> **Textauszug**
- - -

Diese Zeichnung zeigt den Blick auf das Heilig-Geist-Spital aus dem Fenster seines Gefängnisses.

Der richtige Dreh…

Mit diesem Rüstzeug in der Tasche begab sich Kaulitz nun auf große Wanderschaft. Sein Weg führte ihn quer durch Schlesien, Polen, Böhmen, Mähren, Ungarn, Österreich und die Steiermark. Sein Ziel: Kirchen und Klöster. Wo auch immer Kaulitz anlangte, zauberte er ein perfekt gefälschtes Empfehlungsschreiben irgendeines wohlbekannten Kardinals oder Bischofs aus dem Hut und gab an, er würde zum Wohle dieses oder jenes verarmten/abgebrannten/ausgeraubten Klosters (zutreffendes bitte ankreuzen) im Auftrag des Unterzeichneten eine Kollekte einsammeln. Ob man sich nicht mit einer kleinen Spende beteiligen wolle?

Wie dreist sein Vorgehen bisweilen war, beweist eine Episode aus dem schlesischen Heinrichsau. Der Prälat des örtlichen Zisterzienserklosters ließ sich von Kaulitz auf Teufel komm raus nicht dazu bewegen, mehr als einen Gulden für eine Stockholmer Kirche zu spenden. Kaulitz trug den einsamen Gulden pflichtschuldig in sein Kollektenbuch ein und ließ ihn sich quittieren. Dann änderte er die Summe flugs auf zweihundert Gulden – samt Siegel und allem – und ging mit seinem Buch in ein benachbartes Kloster. Als der dortige Abt sah, dass der als knauserig geltende Heinrichsauer Prälat eine solch beträchtliche Summe gegeben hatte, wollte er sich natürlich nicht lumpen lassen und gab Kaulitz selbst, zähneknirschend, einhundert Gulden. Hallelujah!

Christian Ludwig Kaulitz: Quodlibet auf den Tod des Weinhändlers Graff.

Vom Gauner zum Künstler

Von seinem Erfolg beflügelt – insgesamt ergaunerte sich Kaulitz im Laufe seiner Verbrecherkarriere wohl um die 4.000 Gulden – wurde er unvorsichtig. 1721 flog er schließlich im fränkischen Gräfenberg auf. In Nürnberg machte man ihm den Prozess. Das Urteil: lebenslänglich. Kaulitz wurde im Turmgefängnis auf dem Luginsland inhaftiert und 1731 in das Männereisen auf der Insel Schütt verlegt. Da Kaulitz dort mit seinen Fälscherfähigkeiten nicht viel anfangen konnte, verlegte er sich aufs Zeichnen. Außerdem arbeitete er als Schreiber und Kopist für die Stadt Nürnberg, der sein Talent für das originalgetreue Kopieren von Schriftstücken nicht entgangen war.

- - -

> **Erfasste Daten**
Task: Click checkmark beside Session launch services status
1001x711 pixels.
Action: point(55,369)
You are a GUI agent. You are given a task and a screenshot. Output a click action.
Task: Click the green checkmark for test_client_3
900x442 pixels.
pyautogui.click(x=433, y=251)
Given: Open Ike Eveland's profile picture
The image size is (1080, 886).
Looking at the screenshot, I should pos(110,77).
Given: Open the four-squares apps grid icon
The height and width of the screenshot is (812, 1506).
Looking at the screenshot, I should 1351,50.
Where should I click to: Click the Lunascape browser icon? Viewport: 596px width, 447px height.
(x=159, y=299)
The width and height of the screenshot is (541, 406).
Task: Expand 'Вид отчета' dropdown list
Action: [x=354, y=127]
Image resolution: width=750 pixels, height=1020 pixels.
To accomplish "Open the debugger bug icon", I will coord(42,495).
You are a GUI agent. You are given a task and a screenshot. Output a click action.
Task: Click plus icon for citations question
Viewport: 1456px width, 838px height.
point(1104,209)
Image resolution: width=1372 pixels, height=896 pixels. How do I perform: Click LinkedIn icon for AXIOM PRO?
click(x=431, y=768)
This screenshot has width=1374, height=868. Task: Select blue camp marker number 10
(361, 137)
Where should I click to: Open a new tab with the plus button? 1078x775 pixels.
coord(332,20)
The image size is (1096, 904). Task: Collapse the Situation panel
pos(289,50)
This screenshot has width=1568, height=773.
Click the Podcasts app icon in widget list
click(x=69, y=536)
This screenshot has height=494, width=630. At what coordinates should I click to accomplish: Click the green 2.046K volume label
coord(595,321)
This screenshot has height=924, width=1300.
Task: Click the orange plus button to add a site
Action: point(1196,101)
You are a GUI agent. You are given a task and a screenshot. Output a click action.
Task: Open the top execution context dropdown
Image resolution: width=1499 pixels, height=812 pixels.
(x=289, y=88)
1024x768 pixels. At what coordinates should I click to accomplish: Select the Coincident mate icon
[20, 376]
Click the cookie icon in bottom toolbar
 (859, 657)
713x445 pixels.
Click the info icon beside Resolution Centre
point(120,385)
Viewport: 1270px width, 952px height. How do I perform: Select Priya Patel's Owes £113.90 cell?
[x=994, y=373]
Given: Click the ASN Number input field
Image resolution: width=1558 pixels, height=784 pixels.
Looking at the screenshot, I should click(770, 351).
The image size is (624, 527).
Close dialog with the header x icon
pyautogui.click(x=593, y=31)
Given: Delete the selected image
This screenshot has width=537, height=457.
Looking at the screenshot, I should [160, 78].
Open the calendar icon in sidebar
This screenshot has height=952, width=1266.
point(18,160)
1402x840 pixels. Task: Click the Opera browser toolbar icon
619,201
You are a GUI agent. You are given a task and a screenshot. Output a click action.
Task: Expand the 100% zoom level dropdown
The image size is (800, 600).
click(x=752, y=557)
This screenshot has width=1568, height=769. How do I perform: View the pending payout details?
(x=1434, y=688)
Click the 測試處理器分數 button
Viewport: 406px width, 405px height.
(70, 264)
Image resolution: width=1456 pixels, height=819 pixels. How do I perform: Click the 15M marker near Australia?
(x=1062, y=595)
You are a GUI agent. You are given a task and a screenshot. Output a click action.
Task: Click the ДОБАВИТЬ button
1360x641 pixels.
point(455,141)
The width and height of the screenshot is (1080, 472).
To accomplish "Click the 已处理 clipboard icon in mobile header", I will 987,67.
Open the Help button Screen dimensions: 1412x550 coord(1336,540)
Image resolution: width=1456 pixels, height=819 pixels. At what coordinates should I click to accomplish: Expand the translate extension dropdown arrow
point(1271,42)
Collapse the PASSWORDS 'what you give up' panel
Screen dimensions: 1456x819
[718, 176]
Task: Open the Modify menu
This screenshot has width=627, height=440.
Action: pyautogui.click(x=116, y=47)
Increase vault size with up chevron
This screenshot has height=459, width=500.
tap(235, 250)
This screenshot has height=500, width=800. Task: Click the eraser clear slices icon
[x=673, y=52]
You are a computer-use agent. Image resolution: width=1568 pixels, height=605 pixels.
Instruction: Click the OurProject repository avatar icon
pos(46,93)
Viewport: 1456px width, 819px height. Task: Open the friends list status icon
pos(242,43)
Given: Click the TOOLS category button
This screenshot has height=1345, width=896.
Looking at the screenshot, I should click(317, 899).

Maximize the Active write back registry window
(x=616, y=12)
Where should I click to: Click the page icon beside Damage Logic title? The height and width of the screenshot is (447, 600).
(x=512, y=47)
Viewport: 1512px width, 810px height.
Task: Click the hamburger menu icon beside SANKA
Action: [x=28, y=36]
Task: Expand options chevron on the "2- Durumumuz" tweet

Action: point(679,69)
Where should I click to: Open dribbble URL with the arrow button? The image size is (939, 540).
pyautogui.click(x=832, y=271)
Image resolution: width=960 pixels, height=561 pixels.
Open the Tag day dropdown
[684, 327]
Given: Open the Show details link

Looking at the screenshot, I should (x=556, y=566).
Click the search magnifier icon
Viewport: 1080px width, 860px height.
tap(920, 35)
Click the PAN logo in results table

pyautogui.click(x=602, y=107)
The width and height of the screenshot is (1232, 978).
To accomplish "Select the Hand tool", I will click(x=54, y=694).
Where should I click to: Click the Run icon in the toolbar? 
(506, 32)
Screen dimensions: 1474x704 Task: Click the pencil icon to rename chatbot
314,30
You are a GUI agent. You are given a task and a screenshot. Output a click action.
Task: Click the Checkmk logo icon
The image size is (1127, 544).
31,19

- - -

> **Deine Aufgaben**
• A. Beantworte diese Fragen zum Text über Kaulitz:
(i) Auf welche Summe änderte Kaulitz den in Heinrichsau quittierten Gulden?
(ii) In welchem Ort flog Kaulitz 1721 auf?
(iii) Wohin wurde Kaulitz 1731 verlegt?
• B. Schreibe den Abschnitt aus dem Text über Kaulitz neu, beginnend bei „Christian Ludwig Kaulitz: Quodlibet“ und endend mit „nicht entgangen war.“. Ersetze dabei „inhaftiert“ durch „eingesperrt“.
• C. Schreibe den Text über den Fälscher Kaulitz nach seinem letzten Satz fort.

> **Antworten je Aufgabe**
• A.
(i) Auf zweihundert Gulden.
(ii) Im fränkischen Gräfenberg.
(iii) In das Männereisen auf der Insel Schütt.

• B.
Christian Ludwig Kaulitz: Quodlibet auf den Tod des Weinhändlers Graff.

Vom Gauner zum Künstler

Von seinem Erfolg beflügelt – insgesamt ergaunerte sich Kaulitz im Laufe seiner Verbrecherkarriere wohl um die 4.000 Gulden – wurde er unvorsichtig. 1721 flog er schließlich im fränkischen Gräfenberg auf. In Nürnberg machte man ihm den Prozess. Das Urteil: lebenslänglich. Kaulitz wurde im Turmgefängnis auf dem Luginsland eingesperrt und 1731 in das Männereisen auf der Insel Schütt verlegt. Da Kaulitz dort mit seinen Fälscherfähigkeiten nicht viel anfangen konnte, verlegte er sich aufs Zeichnen. Außerdem arbeitete er als Schreiber und Kopist für die Stadt Nürnberg, der sein Talent für das originalgetreue Kopieren von Schriftstücken nicht entgangen war.

• C.
Während seiner dreiundzwanzigjährigen Haft erstellte Kaulitz eine ganze Reihe von hochwertigen Stadtansichten sowie Quodlibets für private Auftraggeber – die er sich angesichts seiner Situation in Wein bezahlen ließ. Eine seiner bekanntesten Zeichnungen zeigt den Blick von seinem Zellenfenster aus auf das Heilig-Geist-Spital. Die Qualität seiner Werke ist dabei unbestritten. Bereits 1793 beklagte Kaulitz‘ Biograf Hans Karl von Welser, welches Talent an ihm verloren gegangen ist: „Deutschlands Künstler-Reihe hätte gewiß eines ihrer ersten Glieder an ihm erhalten können, und sein Name würde dort eben so ehrenvoll stehen, wie er nun unter der feinsten Betrügerclasse mit Bedauern gezählt werden muß.“

Die meiste Zeit war Kaulitz im Männerschuldturm (auch Männereisen oder Faulturm genannt) an der Vorderen Insel Schütt inhaftiert.

Christian Ludwig Kaulitz starb am 1. Mai 1744 im Gefängnis; zumindest steht es so in einem Rechnungsbeleg des Gefängniswärters Johann Leonhard Teuffel – und zwar ganz zweifelsfrei und höchst offiziell in seiner eigenen Handschrift…


Dieser Beitrag basiert auf dem Artikel „Christian Ludwig Kaulitz“ von Theo Noll. Enthalten im Katalog „Der weite Blick. Nürnberger Panoramen aus sieben Jahrhunderten“, der zur gleichnamigen Ausstellung im Stadtmuseum im Fembo-Haus 2020 erschienen ist.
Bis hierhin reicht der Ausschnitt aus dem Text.